▸ Task details
How many lines in the listing below contain the string "pixels", counting only matches in the same letter case? Reply with the number alone.

**** Records provided

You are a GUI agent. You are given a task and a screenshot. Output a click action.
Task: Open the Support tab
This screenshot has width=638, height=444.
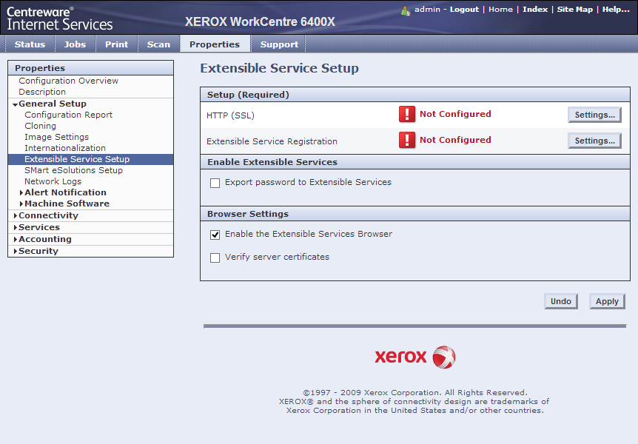point(279,44)
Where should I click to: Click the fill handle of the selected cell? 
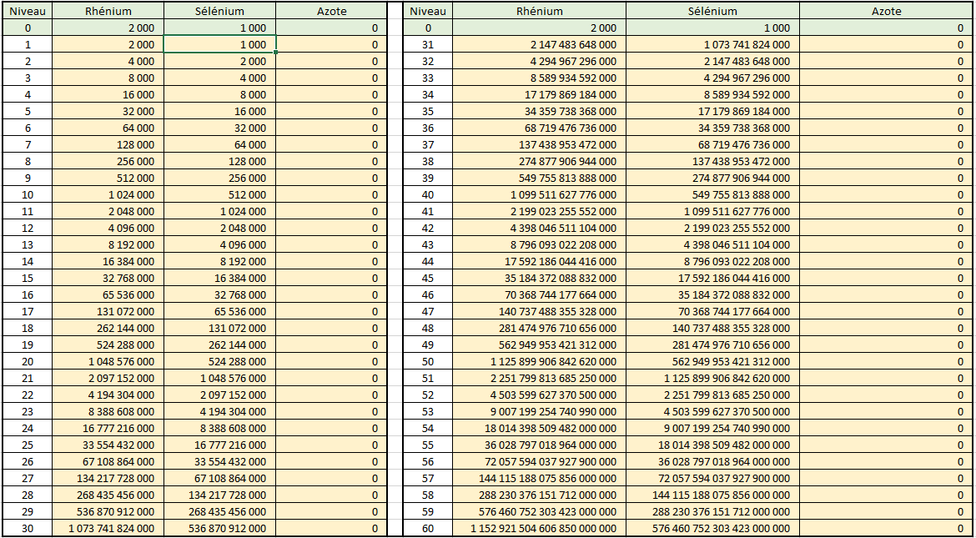[x=276, y=53]
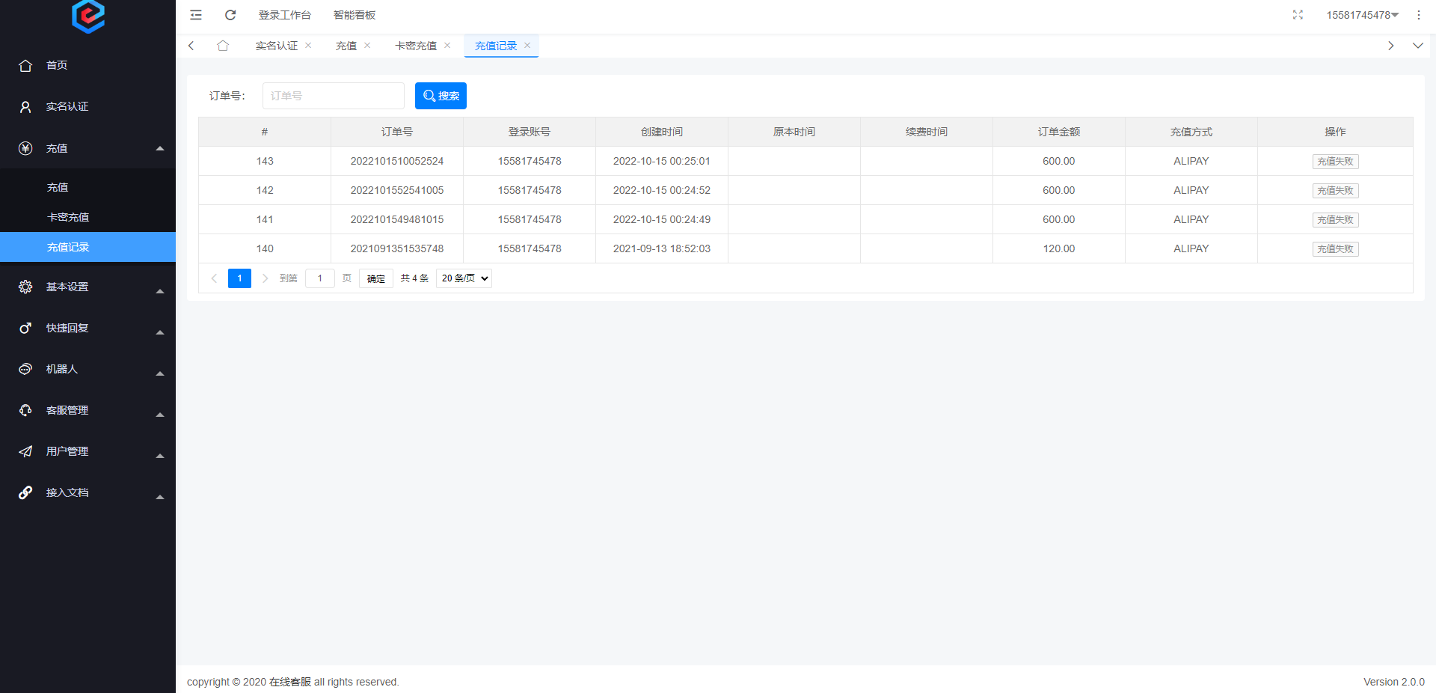
Task: Close the 实名认证 tab
Action: (308, 46)
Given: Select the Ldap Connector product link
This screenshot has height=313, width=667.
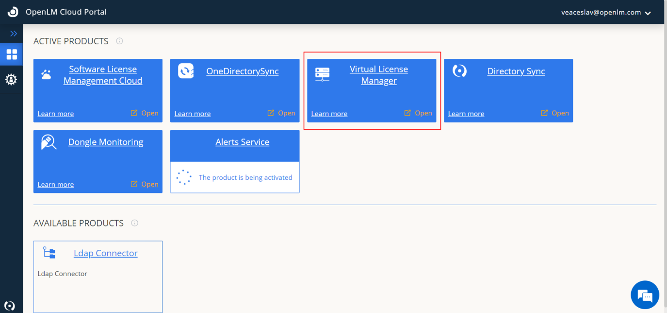Looking at the screenshot, I should 105,253.
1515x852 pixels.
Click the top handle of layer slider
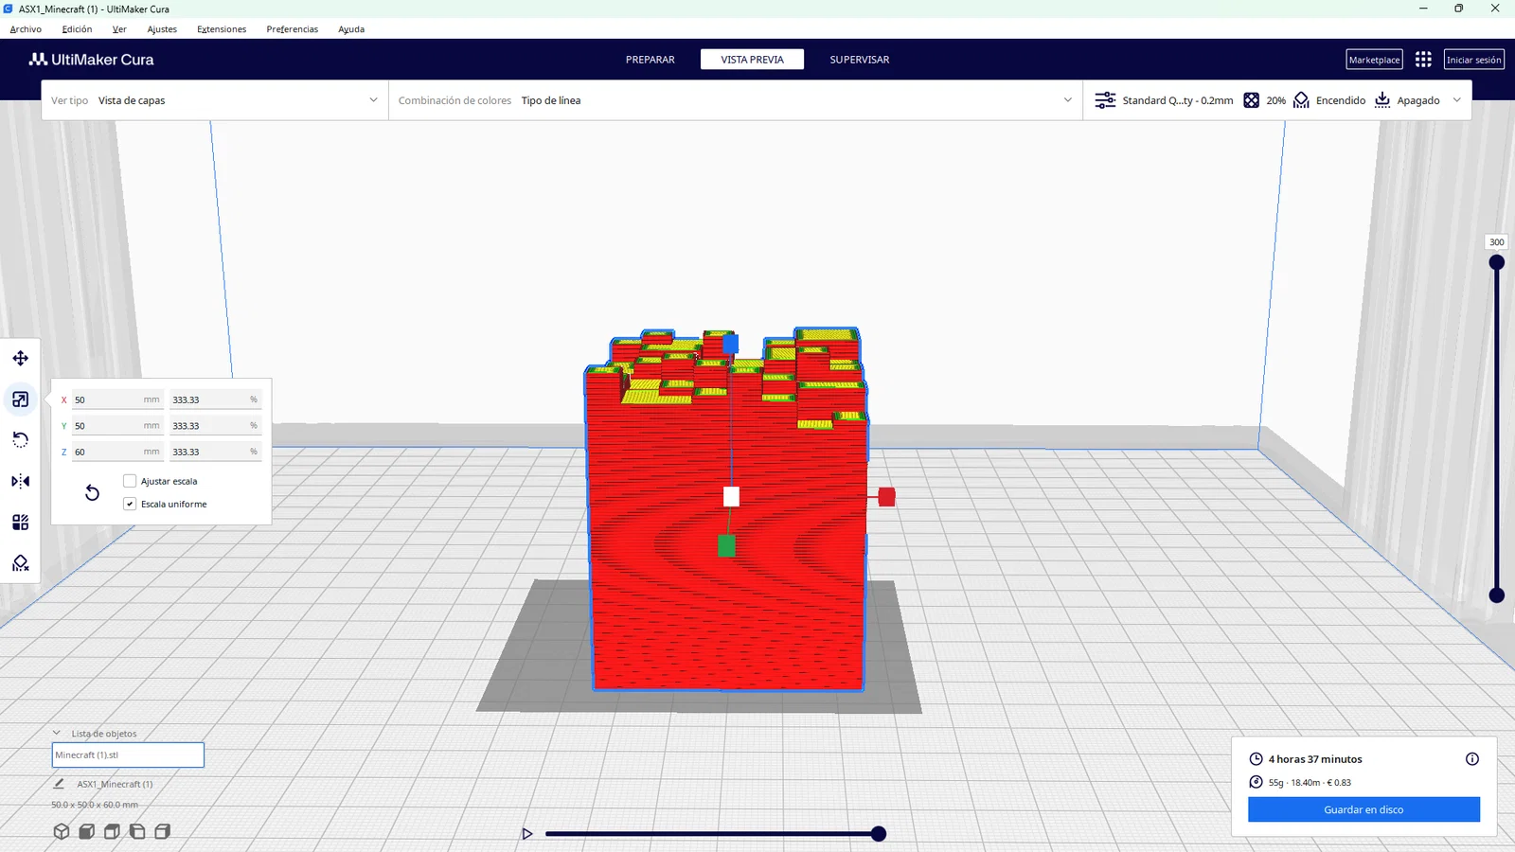click(1496, 262)
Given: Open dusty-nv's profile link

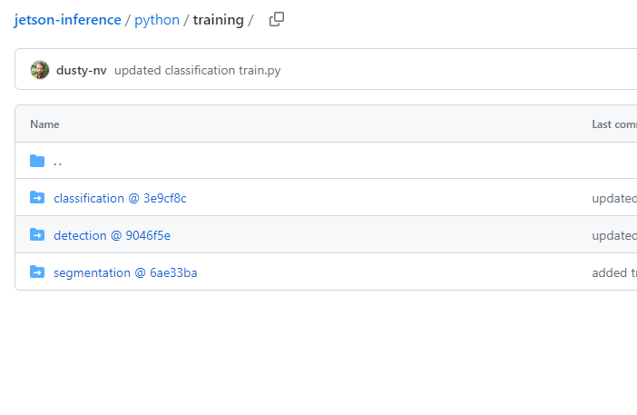Looking at the screenshot, I should [x=81, y=71].
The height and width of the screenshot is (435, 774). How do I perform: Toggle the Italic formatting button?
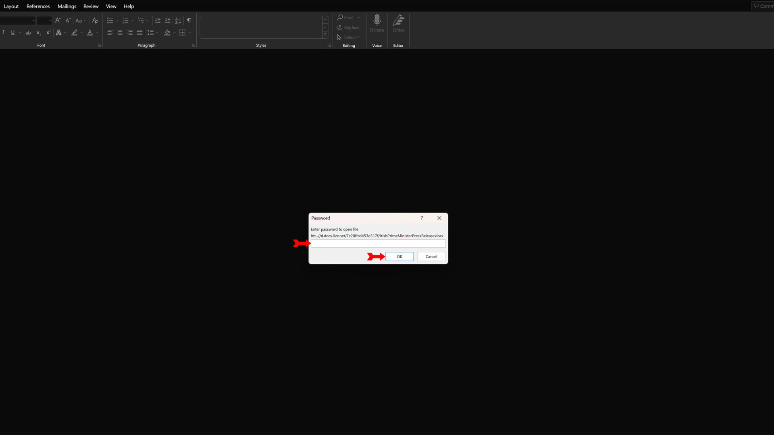(4, 32)
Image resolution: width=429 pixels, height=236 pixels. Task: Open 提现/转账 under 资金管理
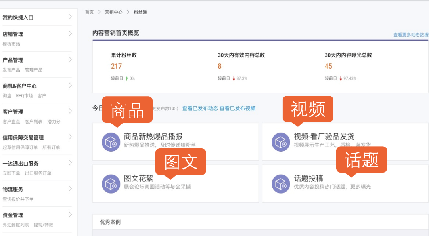(x=43, y=225)
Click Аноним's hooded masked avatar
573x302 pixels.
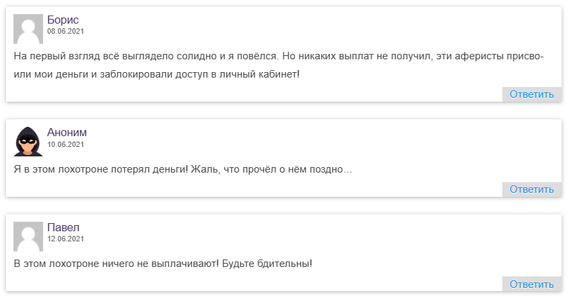click(28, 142)
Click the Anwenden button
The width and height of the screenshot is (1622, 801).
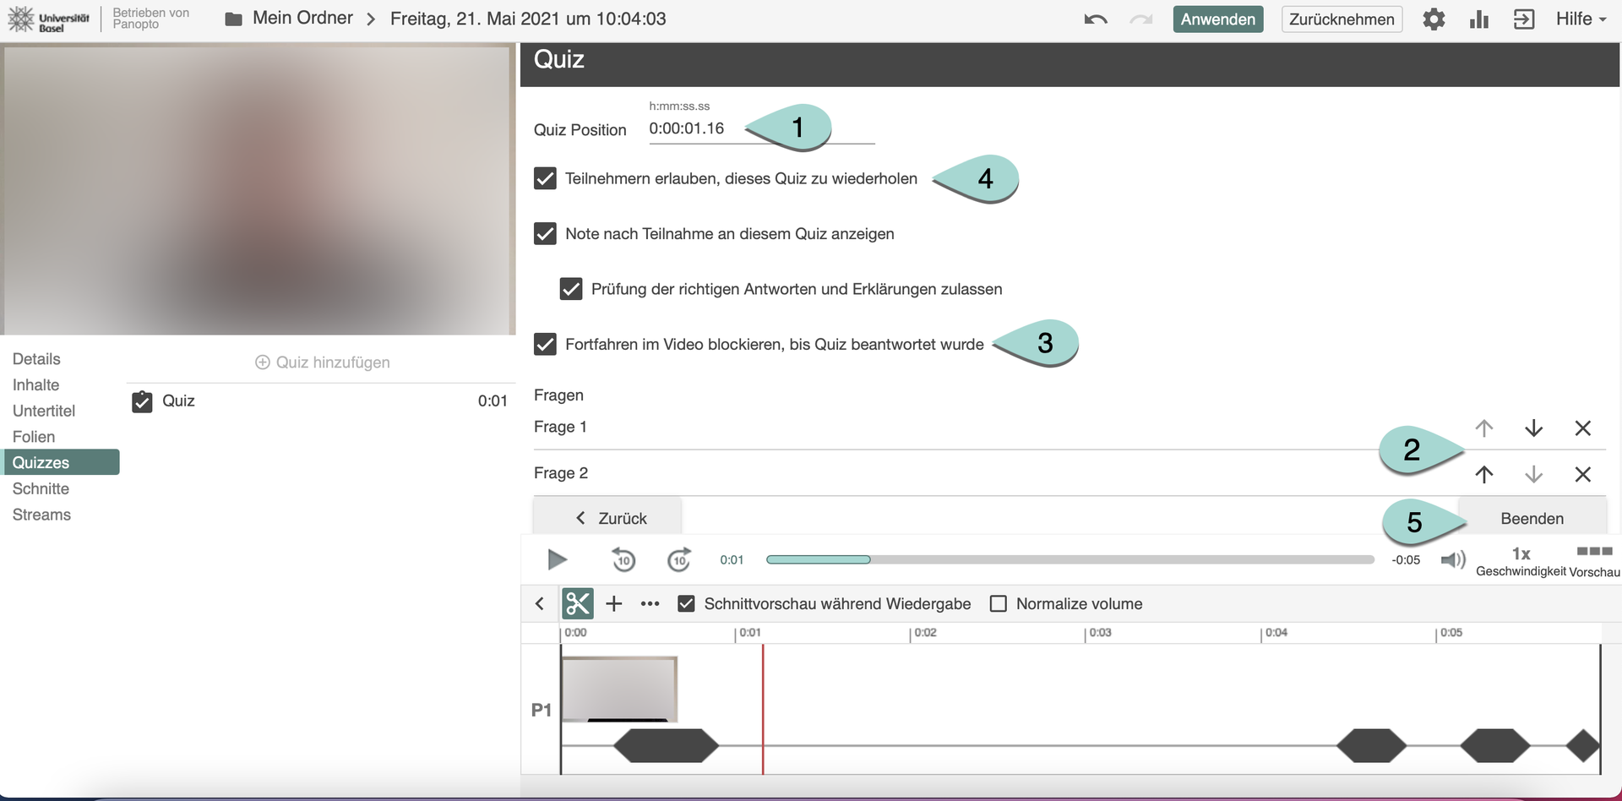[x=1217, y=19]
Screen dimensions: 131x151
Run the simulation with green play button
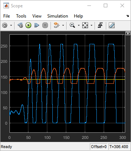28,25
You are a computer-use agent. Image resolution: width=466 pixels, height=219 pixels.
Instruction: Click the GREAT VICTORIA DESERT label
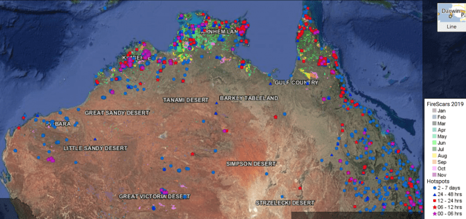tap(155, 196)
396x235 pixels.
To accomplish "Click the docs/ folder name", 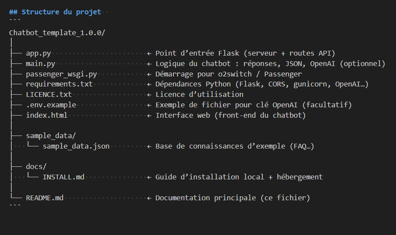I will [36, 167].
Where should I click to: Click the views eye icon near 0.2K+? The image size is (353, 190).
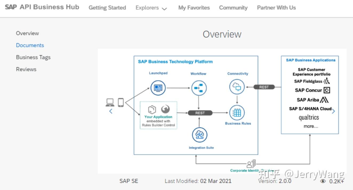323,181
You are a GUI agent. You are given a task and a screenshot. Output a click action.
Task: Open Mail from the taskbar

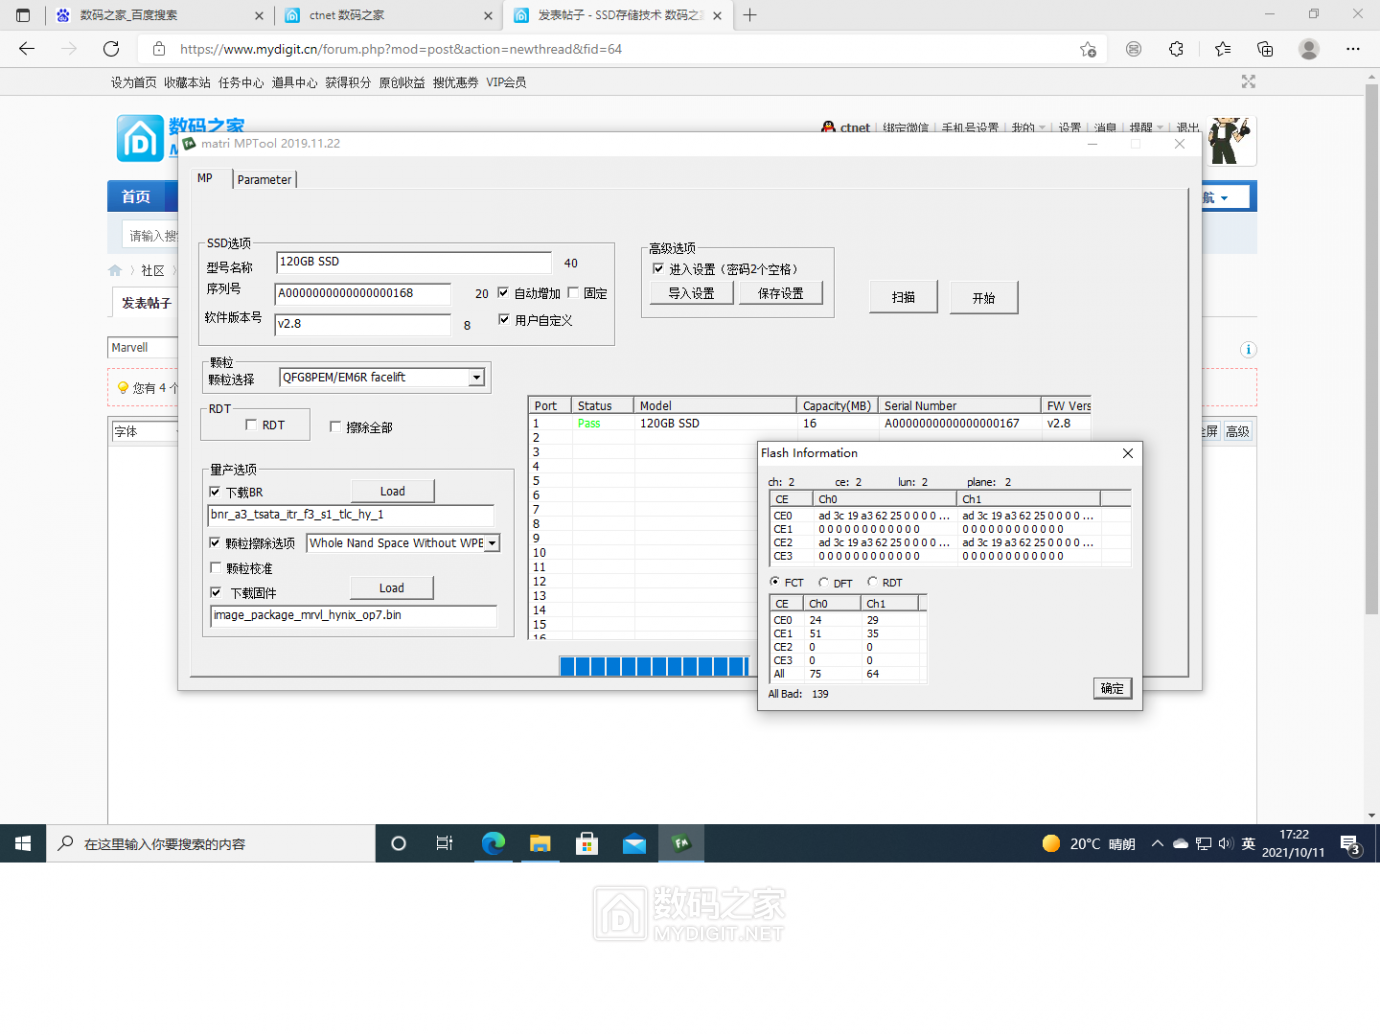(634, 843)
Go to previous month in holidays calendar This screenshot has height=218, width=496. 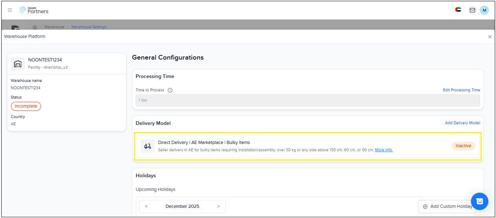click(146, 206)
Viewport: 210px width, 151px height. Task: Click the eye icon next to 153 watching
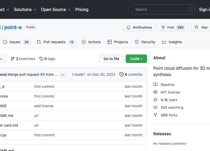pos(155,107)
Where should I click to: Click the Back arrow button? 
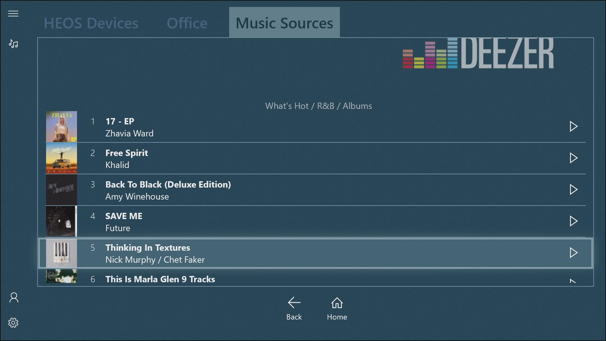[294, 308]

********

▸ Complete answer
5